WORK REQUIRED: Revise the records below by changing every occurrence of "three-dot more options menu" to "overflow menu" and leaving everything else unchanged.

━━━━━ TASK DATA

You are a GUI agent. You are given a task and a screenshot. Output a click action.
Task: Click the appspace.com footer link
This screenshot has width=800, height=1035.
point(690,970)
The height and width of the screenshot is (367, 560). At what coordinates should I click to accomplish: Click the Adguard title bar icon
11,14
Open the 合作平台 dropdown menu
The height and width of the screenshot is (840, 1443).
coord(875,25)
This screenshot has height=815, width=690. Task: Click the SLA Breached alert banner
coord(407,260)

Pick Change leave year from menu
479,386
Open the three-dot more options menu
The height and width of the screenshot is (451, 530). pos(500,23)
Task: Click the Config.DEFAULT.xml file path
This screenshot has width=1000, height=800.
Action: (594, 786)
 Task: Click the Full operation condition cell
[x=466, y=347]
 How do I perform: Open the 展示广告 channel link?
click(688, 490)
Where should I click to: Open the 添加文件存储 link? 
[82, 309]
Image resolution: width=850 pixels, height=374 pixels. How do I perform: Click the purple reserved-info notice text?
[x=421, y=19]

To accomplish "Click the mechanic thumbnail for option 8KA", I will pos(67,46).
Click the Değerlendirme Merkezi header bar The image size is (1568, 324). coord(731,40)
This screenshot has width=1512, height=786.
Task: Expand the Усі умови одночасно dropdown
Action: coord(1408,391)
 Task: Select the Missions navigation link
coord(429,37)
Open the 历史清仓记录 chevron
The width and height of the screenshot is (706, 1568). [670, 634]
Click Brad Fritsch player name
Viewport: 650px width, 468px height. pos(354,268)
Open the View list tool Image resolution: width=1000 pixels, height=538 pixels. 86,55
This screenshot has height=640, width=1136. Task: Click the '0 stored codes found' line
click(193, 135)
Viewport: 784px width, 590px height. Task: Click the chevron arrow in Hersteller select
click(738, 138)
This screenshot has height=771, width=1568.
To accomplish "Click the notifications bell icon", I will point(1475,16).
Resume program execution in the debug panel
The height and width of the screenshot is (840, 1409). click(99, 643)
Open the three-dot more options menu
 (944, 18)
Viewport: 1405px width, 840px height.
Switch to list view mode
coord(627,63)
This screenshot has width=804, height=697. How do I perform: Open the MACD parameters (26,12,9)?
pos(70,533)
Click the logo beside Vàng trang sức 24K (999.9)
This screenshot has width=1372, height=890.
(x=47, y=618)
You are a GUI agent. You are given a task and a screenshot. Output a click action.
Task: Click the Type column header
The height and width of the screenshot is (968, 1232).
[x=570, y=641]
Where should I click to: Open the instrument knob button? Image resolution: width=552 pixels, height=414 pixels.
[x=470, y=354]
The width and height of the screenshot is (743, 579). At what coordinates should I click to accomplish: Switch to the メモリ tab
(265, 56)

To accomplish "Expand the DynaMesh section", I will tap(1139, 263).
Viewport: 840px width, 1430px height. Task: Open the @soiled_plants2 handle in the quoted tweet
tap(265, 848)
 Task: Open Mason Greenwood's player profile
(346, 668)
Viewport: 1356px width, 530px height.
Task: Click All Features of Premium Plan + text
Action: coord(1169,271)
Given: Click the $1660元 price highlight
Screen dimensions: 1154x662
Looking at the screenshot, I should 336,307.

━━━━━━━━━━

THE ANSWER:
You are a GUI agent. You are given a task and a screenshot. Output a click action.
Task: Click the appspace.com footer link
This screenshot has width=800, height=1035.
point(690,970)
The height and width of the screenshot is (367, 560). At what coordinates should I click to accomplish: Click the Adguard title bar icon
11,14
Open the 合作平台 dropdown menu
The height and width of the screenshot is (840, 1443).
coord(875,25)
This screenshot has height=815, width=690. Task: Click the SLA Breached alert banner
coord(407,260)

Pick Change leave year from menu
479,386
Open the overflow menu
The height and width of the screenshot is (451, 530). pos(500,23)
Task: Click the Config.DEFAULT.xml file path
This screenshot has width=1000, height=800.
Action: (594, 786)
 Task: Click the Full operation condition cell
[x=466, y=347]
 How do I perform: Open the 展示广告 channel link?
click(688, 490)
Where should I click to: Open the 添加文件存储 link? 
[82, 309]
Image resolution: width=850 pixels, height=374 pixels. How do I perform: Click the purple reserved-info notice text?
[x=421, y=19]

To accomplish "Click the mechanic thumbnail for option 8KA", I will pos(67,46).
Click the Değerlendirme Merkezi header bar The image size is (1568, 324). coord(731,40)
This screenshot has width=1512, height=786.
Task: Expand the Усі умови одночасно dropdown
Action: coord(1408,391)
 Task: Select the Missions navigation link
coord(429,37)
Open the 历史清仓记录 chevron
The width and height of the screenshot is (706, 1568). [670, 634]
Click Brad Fritsch player name
Viewport: 650px width, 468px height. pos(354,268)
Open the View list tool Image resolution: width=1000 pixels, height=538 pixels. 86,55
This screenshot has height=640, width=1136. Task: Click the '0 stored codes found' line
click(193, 135)
Viewport: 784px width, 590px height. Task: Click the chevron arrow in Hersteller select
click(738, 138)
This screenshot has height=771, width=1568.
To accomplish "Click the notifications bell icon", I will point(1475,16).
Resume program execution in the debug panel
The height and width of the screenshot is (840, 1409). click(99, 643)
Open the overflow menu
 (944, 18)
Viewport: 1405px width, 840px height.
Switch to list view mode
coord(627,63)
This screenshot has width=804, height=697. How do I perform: Open the MACD parameters (26,12,9)?
pos(70,533)
Click the logo beside Vàng trang sức 24K (999.9)
This screenshot has width=1372, height=890.
(x=47, y=618)
You are a GUI agent. You are given a task and a screenshot. Output a click action.
Task: Click the Type column header
The height and width of the screenshot is (968, 1232).
[x=570, y=641]
Where should I click to: Open the instrument knob button? Image resolution: width=552 pixels, height=414 pixels.
[x=470, y=354]
The width and height of the screenshot is (743, 579). At what coordinates should I click to accomplish: Switch to the メモリ tab
(265, 56)

To accomplish "Expand the DynaMesh section", I will tap(1139, 263).
Viewport: 840px width, 1430px height. Task: Open the @soiled_plants2 handle in the quoted tweet
tap(265, 848)
 Task: Open Mason Greenwood's player profile
(346, 668)
Viewport: 1356px width, 530px height.
Task: Click All Features of Premium Plan + text
Action: coord(1169,271)
Given: Click the $1660元 price highlight
Screen dimensions: 1154x662
Looking at the screenshot, I should 336,307.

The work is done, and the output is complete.